---- Dataset content

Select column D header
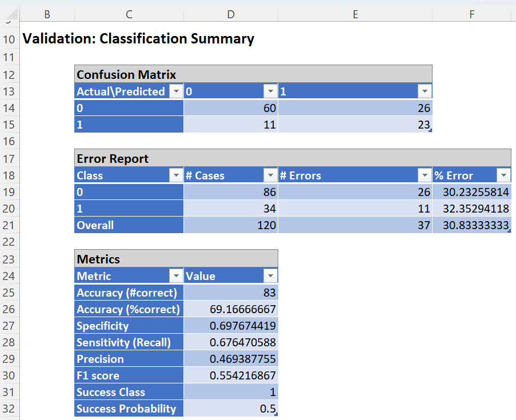The image size is (516, 420). click(231, 14)
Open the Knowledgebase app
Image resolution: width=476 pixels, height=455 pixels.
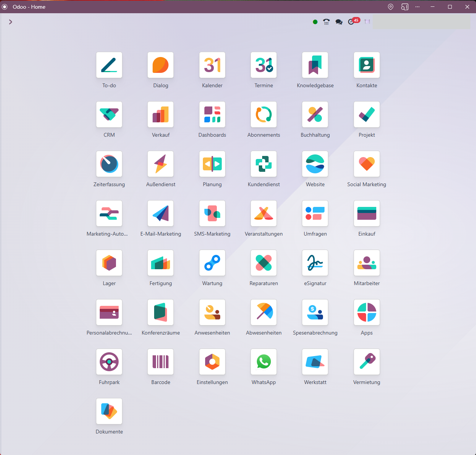pyautogui.click(x=315, y=65)
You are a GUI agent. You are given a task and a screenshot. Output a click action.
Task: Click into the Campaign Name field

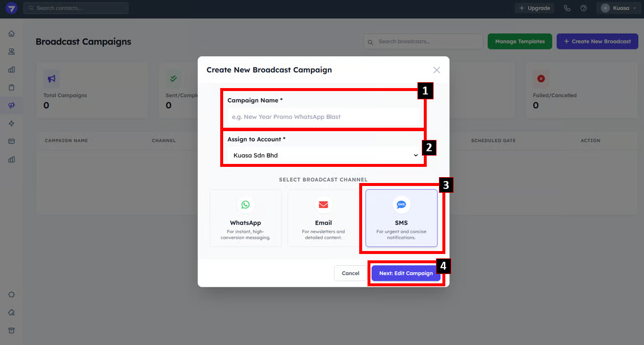[323, 117]
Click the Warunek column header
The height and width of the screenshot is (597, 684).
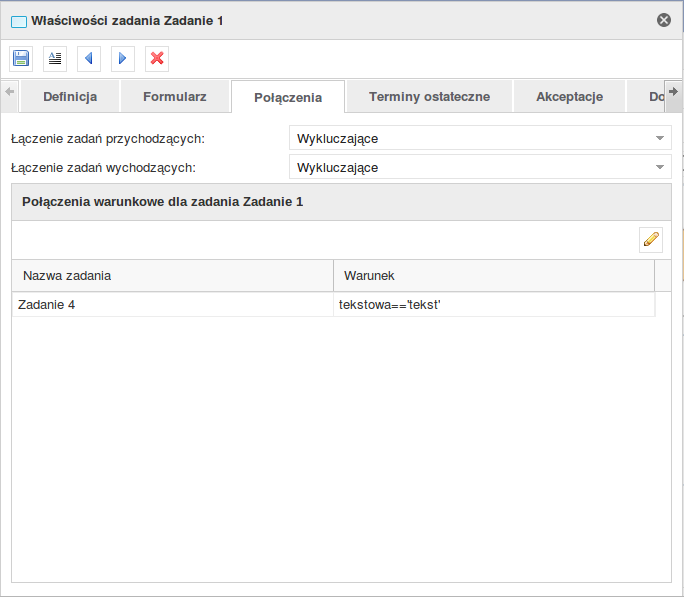coord(493,275)
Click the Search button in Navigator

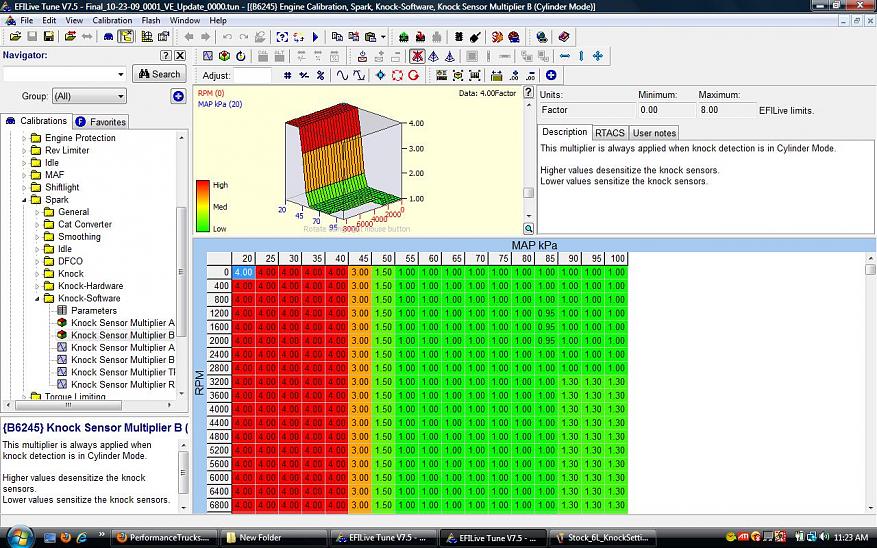pyautogui.click(x=159, y=74)
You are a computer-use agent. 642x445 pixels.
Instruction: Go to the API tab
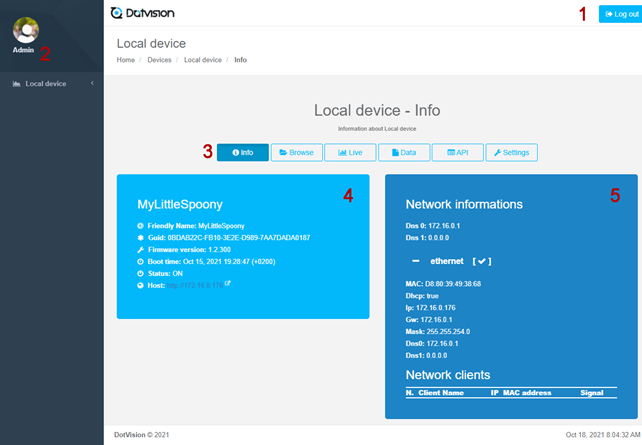(457, 153)
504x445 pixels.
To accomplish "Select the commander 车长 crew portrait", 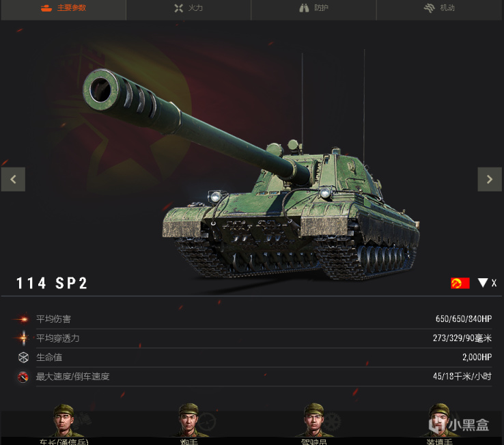I will pyautogui.click(x=64, y=420).
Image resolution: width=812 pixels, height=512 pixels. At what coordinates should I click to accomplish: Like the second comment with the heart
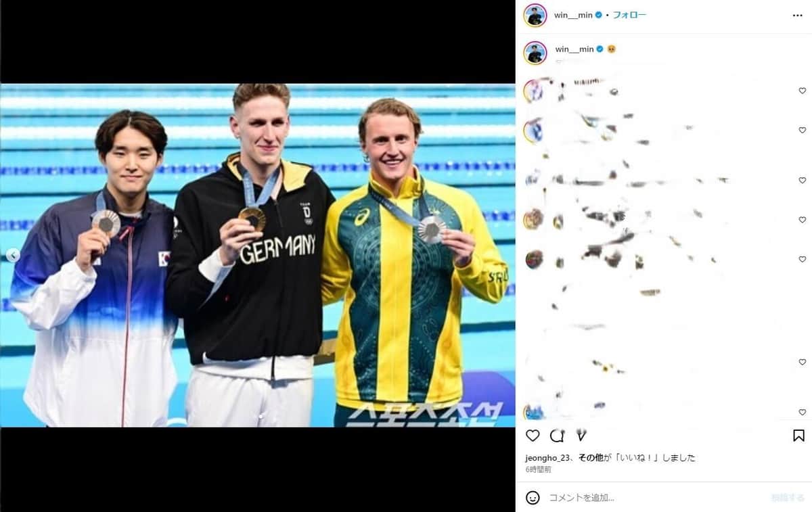coord(803,130)
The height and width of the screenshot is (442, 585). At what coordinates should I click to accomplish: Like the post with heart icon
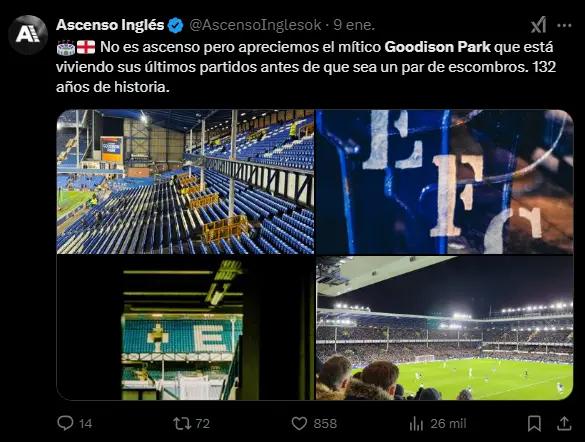tap(299, 423)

--------

**What is needed**: Search the entries for the word "agent", then list each line that holds it.

**Reply to the task**:
You are a GUI agent. You are given a task and a screenshot. Output a click action.
You are a computer-use agent. 642x445 pixels.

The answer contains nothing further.